Frage an Marcus Weinberg von Bernd H. bezüglich Lobbyismus & Transparenz
Sehr geehrter Herr Weinberg,
ich danke Ihnen für das umfangreiche Schreiben, mit welchem Sie auf meine Frage vom 21.10.2020 regiert haben.
Da Sie meine Frage nicht direkt beantwortet haben, versuche ich die offizielle Parteilinie der CDU/CSU-Fraktion aus Ihrem Gesamttext zu interpretieren; bitte informieren Sie mich möglichst zeitnah, wenn ich die falschen Schlüsse gezogen haben sollte.
Ihr Text vermittelt den Eindruck, dass die CDU/CSU-Fraktion mehrheitlich die Einführung des sogenannten “Nordischen Modells“ in Deutschland kategorisch ablehnt, und fest entschlossen ist, das „Deutsche Modell“ grundsätzlich beizubehalten.
Für mich stellt sich nunmehr die Frage nach den Ursachen für die Ablehnung des „Nordischen Modells“ durch die Mehrheit der CDU/CSU-Fraktion.
In diesem Zusammenhang bitte ich Sie um Beantwortung folgender Detailfragen :
- Auf welche nachprüfbaren, wissenschaftlichen Erkenntnisse beruft sich die Mehrheit der CDU/CSU-Fraktion, die das „Nordische Modell“ ablehnt?
- Haben Sie in Ihrer Funktion als familienpolitischer Sprecher der CDU/CSU-Fraktion, zwecks Erfahrungsaustausch, bereits Gespräche mit Amtskollegen aus solchen Ländern geführt, die das „Nordische Modell“ eingeführt haben ?
- Haben Sie In Ihrer Funktion als Hamburger Kommunalpolitiker Gespräche mit Prostituierten oder Betreibern von Prostitutionsstätten geführt, um sich eine eigenes Bild von den Verhältnissen in der Deutschen Prostitutionsbranche machen zu können ?
Mit Freundlichen Grüßen
Bernd Hohl
Sehr geehrter Herr Hohl,
wie bereits ausführlich Ihnen gegenüber dargelegt, analysieren wir derzeit innerhalb der CDU/CSU-Fraktion sehr umfassend das 2016 eingeführte Prostituiertenschutzgesetz und arbeiten an weiteren Verbesserungen.
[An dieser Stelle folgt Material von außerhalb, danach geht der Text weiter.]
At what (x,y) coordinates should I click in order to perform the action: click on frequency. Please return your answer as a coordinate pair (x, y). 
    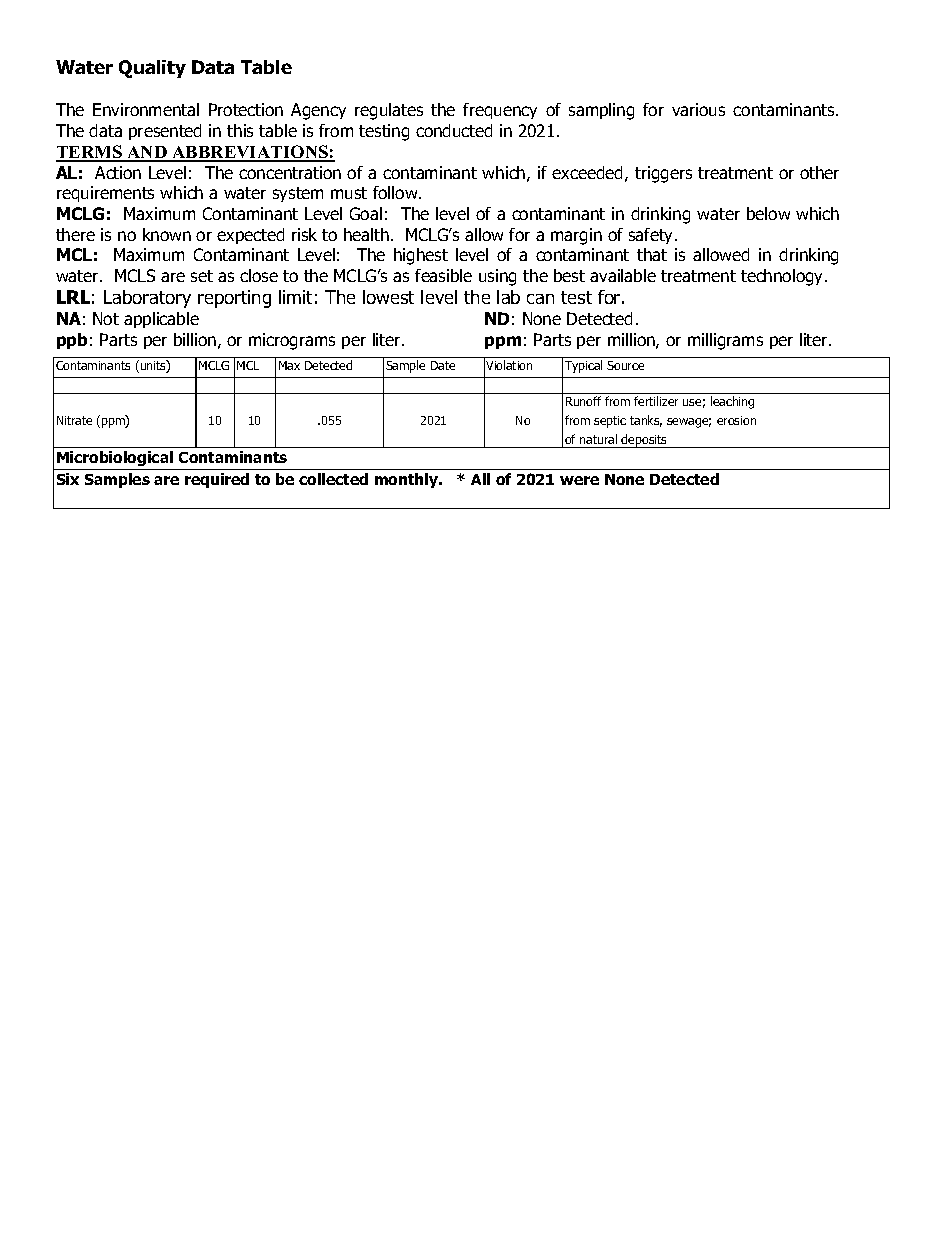
    Looking at the image, I should click on (500, 111).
Dazu diskutieren wir aktuell auch innerhalb der Fraktion unsere Position zum Thema Prostitution. Die Aussage, dass die Mehrheit der Unionsfraktion das Nordische Modell ablehnt, habe ich so nicht getroffen und ist Resultat ihrer Interpretation. Ich persönlich spreche mich allerdings gegen das sogenannte „Nordische Modell“ aus, da es nicht zu einer Verbesserung der Situation der betroffenen Frauen und Männern führt.
Zur derzeitigen Entscheidungsfindung haben wir eine große Anzahl an wissenschaftlichen Studien ausgewertet. Eine dieser Studien, die Sie sicher kennen, ist eine von der schwedischen Regierung in Auftrag gegebene Evaluationsstudie zum eingeführten Sexkaufverbot. Selbst in dieser Studie wird davon ausgegangen, dass die Prostitution in Schweden nur um rund 50 Prozent reduziert werden konnte. Die sichtbare Prostitution kann so zwar verringert werden, sie findet jedoch im illegalen, nicht kontrollierbaren Bereich weiter statt.
Zur Evaluierung unseres Prostitutionsschutzgesetzes habe ich mich bereits vor Ort mit Prostituiertenberatungsstellen und ehemaligen Prostituierten ausgetauscht. Dies ist selbstverständlich Teil eines umfassenden Analyseprozesses.
In dieser Woche konnten wir darüber hinaus weitere Verbesserungen für den Schutz der Prostituierten erreichen. Dazu verschärfen wir die Freierstrafbarkeit. Freier werden künftig bei Zwangsprostitution stärker in die Verantwortung gezogen.
Außerdem werden wir die Ausstiegsprogramme unter anderem für Schwangere mit weiteren 20 Mio. Euro aufstocken.
Ich hoffe ich konnte Ihre offenen Fragen nun abschließend beantworten.